-- Try it --
Below are records; reproduce exactly the lines from the one that has "What is the best way to thank God? (96, 11)" through the one that has "[Partager sur Twitter] (54, 1515)", ends included, and nothing more.
=-=-=
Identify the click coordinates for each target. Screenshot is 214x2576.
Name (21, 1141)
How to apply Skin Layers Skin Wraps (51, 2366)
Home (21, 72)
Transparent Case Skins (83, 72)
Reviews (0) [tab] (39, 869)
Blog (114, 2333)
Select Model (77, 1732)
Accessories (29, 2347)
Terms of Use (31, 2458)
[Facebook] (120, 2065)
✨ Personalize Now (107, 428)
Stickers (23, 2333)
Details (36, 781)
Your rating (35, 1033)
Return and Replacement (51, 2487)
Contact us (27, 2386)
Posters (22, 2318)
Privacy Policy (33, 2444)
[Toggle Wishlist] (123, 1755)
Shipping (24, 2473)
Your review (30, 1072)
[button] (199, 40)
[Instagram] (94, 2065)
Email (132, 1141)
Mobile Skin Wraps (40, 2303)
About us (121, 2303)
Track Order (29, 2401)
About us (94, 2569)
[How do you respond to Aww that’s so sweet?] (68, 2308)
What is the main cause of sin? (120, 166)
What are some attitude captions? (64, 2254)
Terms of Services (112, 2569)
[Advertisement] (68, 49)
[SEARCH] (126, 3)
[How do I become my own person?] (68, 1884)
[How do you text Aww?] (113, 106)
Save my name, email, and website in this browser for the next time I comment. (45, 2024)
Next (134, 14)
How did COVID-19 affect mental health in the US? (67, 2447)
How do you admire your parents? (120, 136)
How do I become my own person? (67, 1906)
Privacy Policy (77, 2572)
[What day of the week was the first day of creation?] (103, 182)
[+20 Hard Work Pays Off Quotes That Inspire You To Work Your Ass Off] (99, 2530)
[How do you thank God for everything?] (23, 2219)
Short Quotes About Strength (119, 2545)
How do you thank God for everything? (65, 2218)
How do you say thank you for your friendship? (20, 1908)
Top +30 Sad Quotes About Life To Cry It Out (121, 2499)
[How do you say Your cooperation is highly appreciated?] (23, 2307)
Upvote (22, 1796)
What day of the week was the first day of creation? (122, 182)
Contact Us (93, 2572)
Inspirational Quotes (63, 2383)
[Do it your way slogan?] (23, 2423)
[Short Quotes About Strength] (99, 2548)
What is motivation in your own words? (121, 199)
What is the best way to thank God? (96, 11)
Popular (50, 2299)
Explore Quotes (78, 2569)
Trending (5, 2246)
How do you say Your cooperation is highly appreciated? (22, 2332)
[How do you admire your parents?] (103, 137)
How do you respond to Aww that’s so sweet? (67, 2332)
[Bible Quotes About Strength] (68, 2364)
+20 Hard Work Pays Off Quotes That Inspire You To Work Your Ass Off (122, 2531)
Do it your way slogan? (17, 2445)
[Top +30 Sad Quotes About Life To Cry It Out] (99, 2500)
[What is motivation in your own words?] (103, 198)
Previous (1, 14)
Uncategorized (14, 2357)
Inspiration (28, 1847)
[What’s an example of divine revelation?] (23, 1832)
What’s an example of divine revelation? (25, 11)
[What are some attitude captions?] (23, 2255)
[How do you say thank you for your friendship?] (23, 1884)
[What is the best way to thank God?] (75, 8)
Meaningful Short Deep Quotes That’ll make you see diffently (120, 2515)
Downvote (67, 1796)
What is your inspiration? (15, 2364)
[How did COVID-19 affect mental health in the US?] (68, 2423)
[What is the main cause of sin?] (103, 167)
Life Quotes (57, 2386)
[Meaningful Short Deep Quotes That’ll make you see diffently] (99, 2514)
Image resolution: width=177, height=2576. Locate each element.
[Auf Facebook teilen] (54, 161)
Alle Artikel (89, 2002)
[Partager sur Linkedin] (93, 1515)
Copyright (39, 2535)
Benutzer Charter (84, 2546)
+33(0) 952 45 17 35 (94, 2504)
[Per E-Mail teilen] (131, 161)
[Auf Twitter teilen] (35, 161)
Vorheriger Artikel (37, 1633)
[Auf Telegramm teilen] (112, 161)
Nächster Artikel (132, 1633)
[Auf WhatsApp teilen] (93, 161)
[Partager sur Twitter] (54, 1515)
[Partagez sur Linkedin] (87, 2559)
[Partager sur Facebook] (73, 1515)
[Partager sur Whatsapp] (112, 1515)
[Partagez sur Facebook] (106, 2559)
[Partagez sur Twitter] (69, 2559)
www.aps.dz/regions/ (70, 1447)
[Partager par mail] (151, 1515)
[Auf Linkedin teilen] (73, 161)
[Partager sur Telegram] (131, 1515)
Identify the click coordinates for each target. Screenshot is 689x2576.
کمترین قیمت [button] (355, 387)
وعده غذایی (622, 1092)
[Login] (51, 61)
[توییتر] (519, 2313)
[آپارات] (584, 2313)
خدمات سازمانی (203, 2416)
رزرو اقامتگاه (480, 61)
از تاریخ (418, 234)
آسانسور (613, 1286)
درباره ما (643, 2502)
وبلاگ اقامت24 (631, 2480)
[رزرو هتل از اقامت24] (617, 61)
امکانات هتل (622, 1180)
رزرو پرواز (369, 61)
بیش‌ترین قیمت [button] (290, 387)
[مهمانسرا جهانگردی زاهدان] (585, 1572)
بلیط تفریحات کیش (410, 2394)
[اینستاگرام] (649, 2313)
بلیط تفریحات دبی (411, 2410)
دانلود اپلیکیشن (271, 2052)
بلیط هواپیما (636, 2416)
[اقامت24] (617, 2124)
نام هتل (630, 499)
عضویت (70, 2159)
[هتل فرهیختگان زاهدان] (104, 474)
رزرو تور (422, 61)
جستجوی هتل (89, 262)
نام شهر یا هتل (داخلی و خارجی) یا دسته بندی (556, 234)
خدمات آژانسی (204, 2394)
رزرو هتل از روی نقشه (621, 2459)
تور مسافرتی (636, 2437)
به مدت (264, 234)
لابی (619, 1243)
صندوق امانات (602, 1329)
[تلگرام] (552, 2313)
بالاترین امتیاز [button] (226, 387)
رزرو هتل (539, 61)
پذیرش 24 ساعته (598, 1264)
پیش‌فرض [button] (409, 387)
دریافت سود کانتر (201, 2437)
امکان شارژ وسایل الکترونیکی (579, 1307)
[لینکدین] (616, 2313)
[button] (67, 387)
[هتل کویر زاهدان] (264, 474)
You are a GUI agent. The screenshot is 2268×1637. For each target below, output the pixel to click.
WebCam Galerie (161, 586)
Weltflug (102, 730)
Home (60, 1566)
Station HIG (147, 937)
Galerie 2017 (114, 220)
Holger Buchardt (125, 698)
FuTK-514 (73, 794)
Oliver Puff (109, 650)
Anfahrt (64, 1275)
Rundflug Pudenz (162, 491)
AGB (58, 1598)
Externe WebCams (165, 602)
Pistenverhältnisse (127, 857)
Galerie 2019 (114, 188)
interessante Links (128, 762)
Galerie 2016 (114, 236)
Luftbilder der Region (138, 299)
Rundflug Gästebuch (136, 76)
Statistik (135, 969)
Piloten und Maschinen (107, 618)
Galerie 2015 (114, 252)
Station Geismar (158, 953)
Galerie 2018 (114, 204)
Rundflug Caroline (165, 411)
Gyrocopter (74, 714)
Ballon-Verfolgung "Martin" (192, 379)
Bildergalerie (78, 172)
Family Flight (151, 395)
=-=-=
-- Answer space --
What is the best way to thank God? (96, 11)
Popular (50, 2299)
Explore Quotes (78, 2569)
Trending (5, 2246)
How do you say Your cooperation is highly appreciated? (22, 2332)
[How do you admire your parents?] (103, 137)
How do you respond to Aww that’s so sweet? (67, 2332)
[Bible Quotes About Strength] (68, 2364)
+20 Hard Work Pays Off Quotes That Inspire You To Work Your Ass Off (122, 2531)
Do it your way slogan? (17, 2445)
[Top +30 Sad Quotes About Life To Cry It Out] (99, 2500)
[What is motivation in your own words?] (103, 198)
Previous (1, 14)
Uncategorized (14, 2357)
Inspiration (28, 1847)
[What’s an example of divine revelation?] (23, 1832)
What’s an example of divine revelation? (25, 11)
[What are some attitude captions?] (23, 2255)
[How do you say thank you for your friendship?] (23, 1884)
[What is the best way to thank God?] (75, 8)
Meaningful Short Deep Quotes That’ll make you see diffently (120, 2515)
Downvote (67, 1796)
What is your inspiration? (15, 2364)
[How did COVID-19 affect mental health in the US?] (68, 2423)
[What is the main cause of sin?] (103, 167)
Life Quotes (57, 2386)
[Meaningful Short Deep Quotes That’ll make you see diffently] (99, 2514)
Image resolution: width=177, height=2576. Locate each element.
[Auf Facebook teilen] (54, 161)
Alle Artikel (89, 2002)
[Partager sur Linkedin] (93, 1515)
Copyright (39, 2535)
Benutzer Charter (84, 2546)
+33(0) 952 45 17 35 (94, 2504)
[Per E-Mail teilen] (131, 161)
[Auf Twitter teilen] (35, 161)
Vorheriger Artikel (37, 1633)
[Auf Telegramm teilen] (112, 161)
Nächster Artikel (132, 1633)
[Auf WhatsApp teilen] (93, 161)
[Partager sur Twitter] (54, 1515)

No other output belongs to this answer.